Clearing dust and clutter brings a fresh new feeling of possibility to your home. Why not give the same attention to your money habits?

By Donna_Freedman Mar 14, 2013 12:30PM
Logo: Assorted Cleaning Products Without Labels (Ocean/Corbis)The idea that spring is a good time to focus on frugality makes sense to me. After a long, hard winter we see signs of hope around us: longer days, more budding trees, hints of green on sodden brown lawns, a sense of possibility.

And spring cleaning, of course. An all-out assault on your living quarters clears away dust and staleness. The new freshness brings vitality and energy, and a feeling that things will be different from now on.

So why not apply the same attention to personal finance?

Whether you need to dig yourself out of a financial hole or just want to embrace a more intentional lifestyle, the spring-cleaning approach is a great way to get started. 

Go through the different areas of your home with an eye toward clearing out clutter. That's actual clutter (hello, full-to-overflowing closets!) and also the virtual kind -- the mentality that leads you to accumulate stuff you forgot you even had (and never missed) and bills you may or not be able to pay.

Do this with a frugal filter in place:
  • What do I really need? Do I already have something that will suffice? How can I get it cheaply or free if I don't?
  • How much of what I have is being used/making a difference in my life?
  • How much of my paycheck goes to cover bills for stuff I've stopped caring about?
  • Where do I want to be in three years, or 10? How do I make financial choices that will support those goals?
The great indoors
1. Closets. See a lot of stuff you're not wearing? Take it to a consignment shop, or sell it on eBay or a site like Tradesy in order to recoup even a little of the money you paid for togs you don't use. Determine how long you'll wait for it to sell and when that date arrives, donate whatever is left.
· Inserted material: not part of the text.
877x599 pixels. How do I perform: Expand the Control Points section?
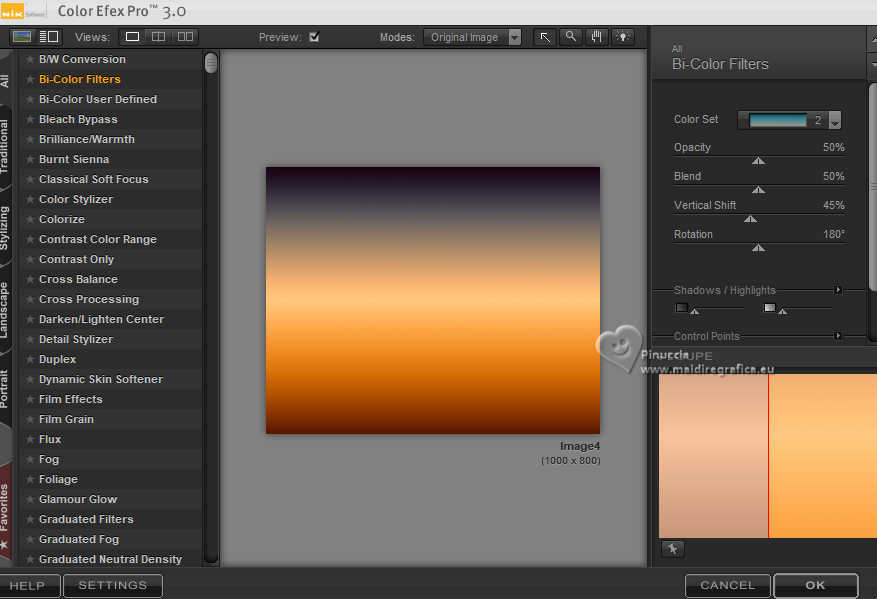coord(838,336)
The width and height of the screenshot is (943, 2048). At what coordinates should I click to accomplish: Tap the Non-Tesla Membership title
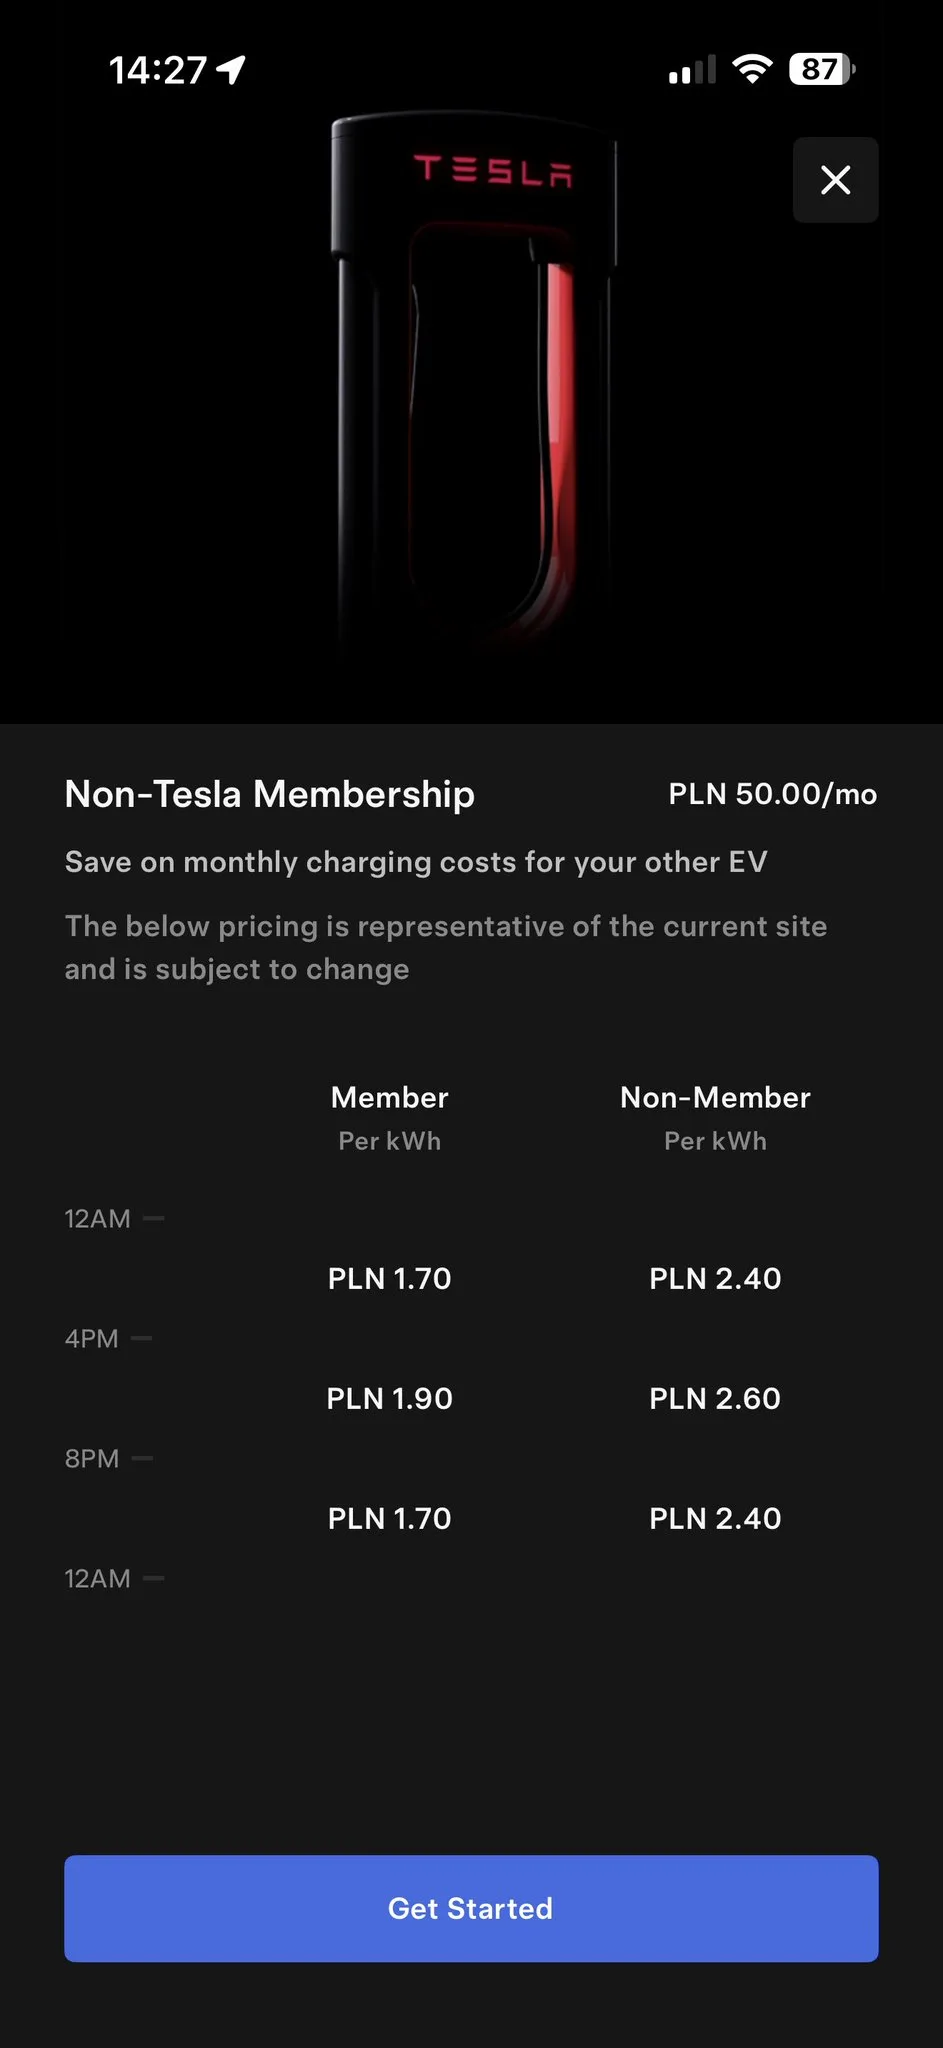270,794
Frugal takeaway: If you have so much stuff you can't use it all, you have too much.
Set yourself a quarterly or annual apparel budget, and stick to it. Brainstorm other ways to use the money you'll be saving (weekend getaway, paying down student loans, contributing to retirement).

2. Fridge and pantry.
Do you see any or all of the following: crusty old takeout containers, supermarket-cut fruit, frozen peanut butter and jelly sandwiches (I wish I were making that up, but I'm not), shelf-stable precooked rice (ditto) or leftovers so old you can't even guess at what they once were?

Frugal takeaway: When you pay for whim and/or convenience, you overpay.
Time to rethink the way you feed yourself. Letting restaurants do most of the cooking, ignoring leftovers and buying "value added" (ahem) products means that you're willingly pouring too many dollars into the budgetary catalog with the most wiggle room.

3. Common areas.
Take a hard look at the living room, dining room or den. See a lot of stuff you've stopped noticing? Ask yourself whether you really want those things.

Frugal takeaway: If your possessions no longer register, they can't matter that much to you.
Ask yourself: How can I keep from accumulating things I don't really care about? Then donate or sell all the clutter. You might need to negotiate this with a partner, i.e., get over the "my possessions/her junk" mentality. Peaceful compromise is what separates us from the lower animals.

Where's that warranty?

4. Office.
Your desk is strewn with haphazard paper piles. Your file cabinets are jammed with junk. Is it any wonder that bills get overlooked and important tax paperwork went missing?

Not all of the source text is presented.